Accueil Économie AFRIQUE : Plaidoyer pour un « Plan Marshall » de développement

AFRIQUE : Plaidoyer pour un « Plan Marshall » de développement

Au sortir de la seconde guerre mondiale, en 1945, l’Europe est complètement dévastée. Les infrastructures sont détruites, la production agricole et minière est pratiquement nulle et la famine menace une grande partie de la population.

L’importation des matériaux et des biens d’équipement indispensables à la reconstruction est rendue quasiment impossible, en raison du manque de devises, notamment de dollars américains, dans les banques européennes.
Le général George C. Marshall concocte alors un plan d’aide financière massive, qui portera son nom. Chef d’état-major durant la Seconde guerre mondiale, il occupa ensuite les fonctions de Secrétaire d’Etat américain, entre 1947 et 1949. Il obtint le Prix Nobel de la Paix en 1953.

Ce plan, qui est présenté à l’université de Harvard le 5 juin 1947, est dénommé « European Recovery Program » (Programme de reconstruction européenne). Il entrera dans l’histoire sous la dénomination de « Plan Marshall ».

Contenu et objectif

L’objectif global est d’aider à la reconstruction des pays européens et, de manière spécifique, de réhabiliter  l’appareil productif et rétablir les finances publiques. Une autre raison économique est le fait que l’Europe représente un marché prometteur. Aussi, devant l’incapacité des Européens à importer des produits américains, les États-Unis courent le risque de ne plus pouvoir écouler leurs biens et de se  trouver face à une crise de surproduction.
Mais, ce plan vise aussi un objectif plus politique, inspiré par des considérations idéologiques: aider les pays européens à se protéger de l’influence du communisme, dans le cadre de la doctrine Truman et de sa politique de « containment = endiguement ».

A partir du 12 juillet 1947, seize nations d’Europe de l’Ouest se réunissent à Paris: la France, le Royaume-Uni, l’Italie, le Portugal, l’Irlande, la Grèce, les Pays-Bas, l’Islande, la Belgique, le Luxembourg, la Suisse, la Turquie, l’Autriche, le Danemark, la Suède et la Norvège, auxquelles s’ajoute la République fédérale d’Allemagne après sa création en 1949. Le rapport ratifiant le projet est signé le 22 septembre.

## MATÉRIEL FOURNI
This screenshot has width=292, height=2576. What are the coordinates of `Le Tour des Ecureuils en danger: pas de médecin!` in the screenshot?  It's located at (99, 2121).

## TÂCHES DEMANDÉES
a: D'après la page, répondez brièvement :
(i) En quelle année George C. Marshall a-t-il obtenu le prix Nobel de la paix ?
(ii) Où et à quelle date le plan a-t-il été présenté ?
(iii) Combien de nations d'Europe de l'Ouest se réunissent à Paris à partir du 12 juillet 1947 ?
b: Mettez à jour un extrait de la page, en commençant aux mots « Au sortir de » et en vous arrêtant après « de la population. ». Remplacez « dévastée » par « ravagée ».
Appuyez-vous uniquement sur la page.

## RÉPONSES ATTENDUES
a:
(i) En 1953.
(ii) À l'université de Harvard, le 5 juin 1947.
(iii) Seize nations.

b:
Au sortir de la seconde guerre mondiale, en 1945, l’Europe est complètement ravagée. Les infrastructures sont détruites, la production agricole et minière est pratiquement nulle et la famine menace une grande partie de la population.